Real stories about dating and relationships in New York City. Truth is more interesting than fiction.

5 Biggest Dating/Relationship Mistakes I’ve Ever Made

I’m 39 and single.  I’ve never been married, have no kids and have never really lived with a guy, not for any period time.  On these facts alone one might assume a few things:  I’ve dated a lot.  I’ve had quite a few relationships. And that all of those relationships failed.

These would be fair assumptions.

It would also be fair to assume that my behavior occasionally contributed to those breakups.  On a totally random tangent, what’s your favorite breakup song?

So here for your mockery today are the 5 Biggest /Relationship Mistakes I’ve Ever Made.  You’d think there’d be more, but the truth is I make the same mistake over and over.  I’m dumb like that.

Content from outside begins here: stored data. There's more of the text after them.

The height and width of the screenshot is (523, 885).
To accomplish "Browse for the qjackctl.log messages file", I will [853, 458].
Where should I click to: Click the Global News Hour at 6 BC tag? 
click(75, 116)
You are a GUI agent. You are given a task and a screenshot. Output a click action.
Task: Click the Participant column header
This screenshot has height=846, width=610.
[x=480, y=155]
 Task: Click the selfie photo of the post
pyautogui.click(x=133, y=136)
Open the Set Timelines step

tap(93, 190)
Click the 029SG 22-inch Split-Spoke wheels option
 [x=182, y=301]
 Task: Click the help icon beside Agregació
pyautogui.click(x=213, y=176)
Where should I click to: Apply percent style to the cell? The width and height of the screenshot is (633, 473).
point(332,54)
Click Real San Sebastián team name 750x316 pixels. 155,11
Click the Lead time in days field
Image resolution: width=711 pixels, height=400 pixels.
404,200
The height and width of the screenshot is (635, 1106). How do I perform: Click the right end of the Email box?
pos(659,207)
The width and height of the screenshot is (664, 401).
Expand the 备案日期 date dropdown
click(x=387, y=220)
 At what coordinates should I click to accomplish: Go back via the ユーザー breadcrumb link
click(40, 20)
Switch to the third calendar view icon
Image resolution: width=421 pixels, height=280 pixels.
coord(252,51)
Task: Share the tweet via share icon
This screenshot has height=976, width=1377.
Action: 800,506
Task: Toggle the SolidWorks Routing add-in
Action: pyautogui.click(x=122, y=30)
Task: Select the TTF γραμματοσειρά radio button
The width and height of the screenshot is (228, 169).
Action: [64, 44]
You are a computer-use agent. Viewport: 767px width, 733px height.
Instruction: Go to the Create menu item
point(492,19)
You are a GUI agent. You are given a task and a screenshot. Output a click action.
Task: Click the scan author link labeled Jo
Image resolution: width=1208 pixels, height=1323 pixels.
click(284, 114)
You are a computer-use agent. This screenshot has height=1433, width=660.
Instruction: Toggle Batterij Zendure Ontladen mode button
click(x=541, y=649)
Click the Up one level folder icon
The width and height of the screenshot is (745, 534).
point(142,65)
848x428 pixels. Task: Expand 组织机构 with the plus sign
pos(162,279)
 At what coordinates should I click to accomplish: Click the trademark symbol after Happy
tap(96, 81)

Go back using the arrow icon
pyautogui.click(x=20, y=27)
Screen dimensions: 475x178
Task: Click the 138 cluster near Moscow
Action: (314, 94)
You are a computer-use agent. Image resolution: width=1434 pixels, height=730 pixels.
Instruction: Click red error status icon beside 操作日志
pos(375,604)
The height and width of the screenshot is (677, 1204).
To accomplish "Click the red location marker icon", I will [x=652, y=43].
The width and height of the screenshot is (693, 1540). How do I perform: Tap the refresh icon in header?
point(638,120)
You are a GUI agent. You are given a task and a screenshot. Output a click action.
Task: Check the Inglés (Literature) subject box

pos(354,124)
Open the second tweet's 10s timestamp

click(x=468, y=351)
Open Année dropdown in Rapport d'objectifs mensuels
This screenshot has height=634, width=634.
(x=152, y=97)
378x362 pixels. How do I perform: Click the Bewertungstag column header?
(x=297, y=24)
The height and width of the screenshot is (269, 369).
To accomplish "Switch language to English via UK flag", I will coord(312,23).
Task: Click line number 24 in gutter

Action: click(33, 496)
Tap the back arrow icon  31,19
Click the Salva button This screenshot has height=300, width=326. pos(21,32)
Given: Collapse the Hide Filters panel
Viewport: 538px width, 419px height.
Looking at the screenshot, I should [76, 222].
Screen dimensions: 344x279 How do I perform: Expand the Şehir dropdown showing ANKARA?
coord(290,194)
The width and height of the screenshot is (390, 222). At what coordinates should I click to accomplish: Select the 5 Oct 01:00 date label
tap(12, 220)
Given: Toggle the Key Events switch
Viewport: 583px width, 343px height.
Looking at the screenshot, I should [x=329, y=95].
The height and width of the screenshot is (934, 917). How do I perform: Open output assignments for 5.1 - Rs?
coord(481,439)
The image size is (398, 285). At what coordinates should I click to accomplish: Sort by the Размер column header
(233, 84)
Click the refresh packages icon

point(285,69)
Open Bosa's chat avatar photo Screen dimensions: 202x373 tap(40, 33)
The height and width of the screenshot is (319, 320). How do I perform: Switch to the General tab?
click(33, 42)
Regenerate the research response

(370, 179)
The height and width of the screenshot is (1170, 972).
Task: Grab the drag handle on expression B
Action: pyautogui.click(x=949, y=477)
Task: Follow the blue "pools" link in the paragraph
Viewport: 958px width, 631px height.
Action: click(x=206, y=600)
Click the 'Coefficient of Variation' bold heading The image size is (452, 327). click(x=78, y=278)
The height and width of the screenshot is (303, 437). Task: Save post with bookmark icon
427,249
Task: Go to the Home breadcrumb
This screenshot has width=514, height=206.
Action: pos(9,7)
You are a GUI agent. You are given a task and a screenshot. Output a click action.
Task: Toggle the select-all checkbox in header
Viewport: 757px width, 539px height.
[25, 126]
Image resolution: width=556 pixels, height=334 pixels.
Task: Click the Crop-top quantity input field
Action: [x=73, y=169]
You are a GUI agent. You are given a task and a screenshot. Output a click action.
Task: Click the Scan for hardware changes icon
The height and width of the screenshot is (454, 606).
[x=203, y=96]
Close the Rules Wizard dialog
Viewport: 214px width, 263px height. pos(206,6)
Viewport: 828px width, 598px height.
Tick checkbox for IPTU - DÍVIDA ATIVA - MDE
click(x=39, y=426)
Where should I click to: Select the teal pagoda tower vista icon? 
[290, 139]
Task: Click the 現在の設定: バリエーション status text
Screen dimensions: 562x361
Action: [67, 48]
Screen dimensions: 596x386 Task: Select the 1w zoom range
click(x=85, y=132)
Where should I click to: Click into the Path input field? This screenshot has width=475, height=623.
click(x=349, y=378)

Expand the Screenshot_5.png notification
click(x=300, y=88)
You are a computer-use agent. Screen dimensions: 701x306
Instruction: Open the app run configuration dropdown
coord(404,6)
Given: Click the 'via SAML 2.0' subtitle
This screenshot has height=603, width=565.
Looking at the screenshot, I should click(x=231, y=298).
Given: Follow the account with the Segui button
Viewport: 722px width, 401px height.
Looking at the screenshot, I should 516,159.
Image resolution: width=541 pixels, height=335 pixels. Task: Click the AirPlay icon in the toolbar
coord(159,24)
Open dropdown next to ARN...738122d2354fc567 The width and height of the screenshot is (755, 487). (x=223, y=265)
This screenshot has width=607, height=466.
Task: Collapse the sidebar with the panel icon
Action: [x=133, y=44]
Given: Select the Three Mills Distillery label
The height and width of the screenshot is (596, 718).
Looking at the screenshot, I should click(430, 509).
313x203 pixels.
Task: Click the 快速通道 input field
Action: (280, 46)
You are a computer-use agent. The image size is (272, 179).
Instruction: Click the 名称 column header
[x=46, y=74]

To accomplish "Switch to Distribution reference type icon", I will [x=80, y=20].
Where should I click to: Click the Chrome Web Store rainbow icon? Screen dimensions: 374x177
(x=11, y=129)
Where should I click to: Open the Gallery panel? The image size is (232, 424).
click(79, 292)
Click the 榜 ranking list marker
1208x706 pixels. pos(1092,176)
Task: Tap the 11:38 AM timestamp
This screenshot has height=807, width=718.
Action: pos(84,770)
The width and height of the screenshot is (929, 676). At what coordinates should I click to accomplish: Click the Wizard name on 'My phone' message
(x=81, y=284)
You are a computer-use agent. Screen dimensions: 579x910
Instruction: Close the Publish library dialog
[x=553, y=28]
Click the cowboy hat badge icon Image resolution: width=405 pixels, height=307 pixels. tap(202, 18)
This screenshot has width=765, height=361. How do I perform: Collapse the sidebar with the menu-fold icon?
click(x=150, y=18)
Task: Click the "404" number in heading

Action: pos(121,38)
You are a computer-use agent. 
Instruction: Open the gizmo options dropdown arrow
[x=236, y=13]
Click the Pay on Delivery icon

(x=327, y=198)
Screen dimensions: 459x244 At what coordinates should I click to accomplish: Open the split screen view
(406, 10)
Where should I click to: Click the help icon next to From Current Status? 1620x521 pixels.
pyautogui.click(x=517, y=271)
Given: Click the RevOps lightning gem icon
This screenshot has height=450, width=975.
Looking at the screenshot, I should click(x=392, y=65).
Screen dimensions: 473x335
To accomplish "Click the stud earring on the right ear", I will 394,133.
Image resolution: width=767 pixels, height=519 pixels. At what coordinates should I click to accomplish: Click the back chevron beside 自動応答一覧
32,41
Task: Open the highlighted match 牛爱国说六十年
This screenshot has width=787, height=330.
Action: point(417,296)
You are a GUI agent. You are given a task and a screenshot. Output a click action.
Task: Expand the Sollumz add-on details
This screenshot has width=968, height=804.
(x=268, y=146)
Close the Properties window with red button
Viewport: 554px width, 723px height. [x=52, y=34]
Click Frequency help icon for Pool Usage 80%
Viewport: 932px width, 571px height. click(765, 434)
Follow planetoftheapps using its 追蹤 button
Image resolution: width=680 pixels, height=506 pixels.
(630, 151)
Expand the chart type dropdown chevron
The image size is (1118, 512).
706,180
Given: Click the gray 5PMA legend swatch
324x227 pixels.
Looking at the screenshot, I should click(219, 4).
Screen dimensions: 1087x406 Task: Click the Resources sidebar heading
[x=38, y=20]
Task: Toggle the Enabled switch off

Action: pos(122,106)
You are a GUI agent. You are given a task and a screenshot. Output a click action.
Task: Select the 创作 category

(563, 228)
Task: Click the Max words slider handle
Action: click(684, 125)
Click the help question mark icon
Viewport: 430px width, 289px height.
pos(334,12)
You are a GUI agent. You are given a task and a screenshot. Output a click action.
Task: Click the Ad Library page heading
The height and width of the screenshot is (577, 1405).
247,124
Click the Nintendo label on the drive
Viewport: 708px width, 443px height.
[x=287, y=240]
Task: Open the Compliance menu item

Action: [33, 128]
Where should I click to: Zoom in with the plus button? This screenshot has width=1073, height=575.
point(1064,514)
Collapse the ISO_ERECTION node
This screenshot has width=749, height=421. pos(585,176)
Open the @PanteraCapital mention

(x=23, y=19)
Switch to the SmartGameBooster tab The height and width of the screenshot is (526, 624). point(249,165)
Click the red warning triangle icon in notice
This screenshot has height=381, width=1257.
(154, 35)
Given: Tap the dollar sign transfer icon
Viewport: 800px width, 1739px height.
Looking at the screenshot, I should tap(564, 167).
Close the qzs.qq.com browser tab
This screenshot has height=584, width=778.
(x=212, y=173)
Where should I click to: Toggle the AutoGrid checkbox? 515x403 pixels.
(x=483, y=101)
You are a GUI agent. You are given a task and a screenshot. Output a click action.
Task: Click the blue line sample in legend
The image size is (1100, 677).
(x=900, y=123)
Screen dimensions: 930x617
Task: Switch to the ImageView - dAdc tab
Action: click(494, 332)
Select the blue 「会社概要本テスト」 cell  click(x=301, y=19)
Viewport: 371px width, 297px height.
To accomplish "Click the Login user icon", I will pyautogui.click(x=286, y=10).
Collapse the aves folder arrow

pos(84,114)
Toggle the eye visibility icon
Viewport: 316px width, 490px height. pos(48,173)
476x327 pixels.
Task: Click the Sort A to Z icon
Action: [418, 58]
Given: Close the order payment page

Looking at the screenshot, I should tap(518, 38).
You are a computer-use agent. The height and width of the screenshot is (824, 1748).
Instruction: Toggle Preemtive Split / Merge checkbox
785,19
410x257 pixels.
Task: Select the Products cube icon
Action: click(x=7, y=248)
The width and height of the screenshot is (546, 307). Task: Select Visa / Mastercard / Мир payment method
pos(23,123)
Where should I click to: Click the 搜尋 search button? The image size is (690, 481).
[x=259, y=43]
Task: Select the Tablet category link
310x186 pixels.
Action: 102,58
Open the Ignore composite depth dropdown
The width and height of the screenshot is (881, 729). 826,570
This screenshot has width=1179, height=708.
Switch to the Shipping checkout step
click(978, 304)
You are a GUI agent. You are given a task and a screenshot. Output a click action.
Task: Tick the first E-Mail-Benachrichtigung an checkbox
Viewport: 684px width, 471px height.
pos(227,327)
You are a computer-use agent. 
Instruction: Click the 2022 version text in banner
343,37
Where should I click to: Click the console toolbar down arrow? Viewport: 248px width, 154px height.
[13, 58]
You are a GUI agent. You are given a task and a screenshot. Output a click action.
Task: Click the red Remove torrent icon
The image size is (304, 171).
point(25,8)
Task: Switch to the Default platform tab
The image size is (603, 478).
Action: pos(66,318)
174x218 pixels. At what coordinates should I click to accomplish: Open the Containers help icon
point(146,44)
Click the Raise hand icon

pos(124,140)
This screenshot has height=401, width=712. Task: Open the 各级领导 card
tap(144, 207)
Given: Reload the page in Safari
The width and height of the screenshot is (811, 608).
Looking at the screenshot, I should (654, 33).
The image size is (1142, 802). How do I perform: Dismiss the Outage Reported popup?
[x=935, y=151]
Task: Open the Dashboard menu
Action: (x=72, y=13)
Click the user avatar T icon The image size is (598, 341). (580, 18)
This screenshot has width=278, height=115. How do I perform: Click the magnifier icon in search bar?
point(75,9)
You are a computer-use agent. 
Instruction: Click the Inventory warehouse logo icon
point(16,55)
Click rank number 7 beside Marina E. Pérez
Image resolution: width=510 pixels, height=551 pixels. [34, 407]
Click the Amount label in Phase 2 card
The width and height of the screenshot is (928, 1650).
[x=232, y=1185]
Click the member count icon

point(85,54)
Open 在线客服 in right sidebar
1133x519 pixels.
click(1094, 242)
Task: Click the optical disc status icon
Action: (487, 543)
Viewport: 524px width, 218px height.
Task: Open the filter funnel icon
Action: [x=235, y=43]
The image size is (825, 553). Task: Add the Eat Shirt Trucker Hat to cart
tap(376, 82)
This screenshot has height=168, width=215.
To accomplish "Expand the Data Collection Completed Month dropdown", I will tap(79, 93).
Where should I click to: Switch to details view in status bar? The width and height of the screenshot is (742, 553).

1) Fixating on my first impression of a guy, even when there’s significant evidence to show I’m wrong.  I did this with Mr. Potential (Who I described in my first few dates as kind and considerate.  Then when he stopped being kind and considerate and started taking me for granted I still kept saying, “but he’s so kind and considerate”.  I should have realized my first impression was wrong and moved on much quicker.) and I’ve done it many times before.  I’ve wasted the equivalent of years of my life in relationships with men that were completely wrong for me, but I didn’t realize it because I was so fixated on my first impression of them.

2) Putting important thoughts and feelings in emails. This is a big sin and I have no excuse for it.  It’s childish.  Even in the case of a long-distance relationship.  It’s just so much easier for me to say what I’m feeling in writing.  But still, it’s wrong.  I must learn not to do it.  Ever again.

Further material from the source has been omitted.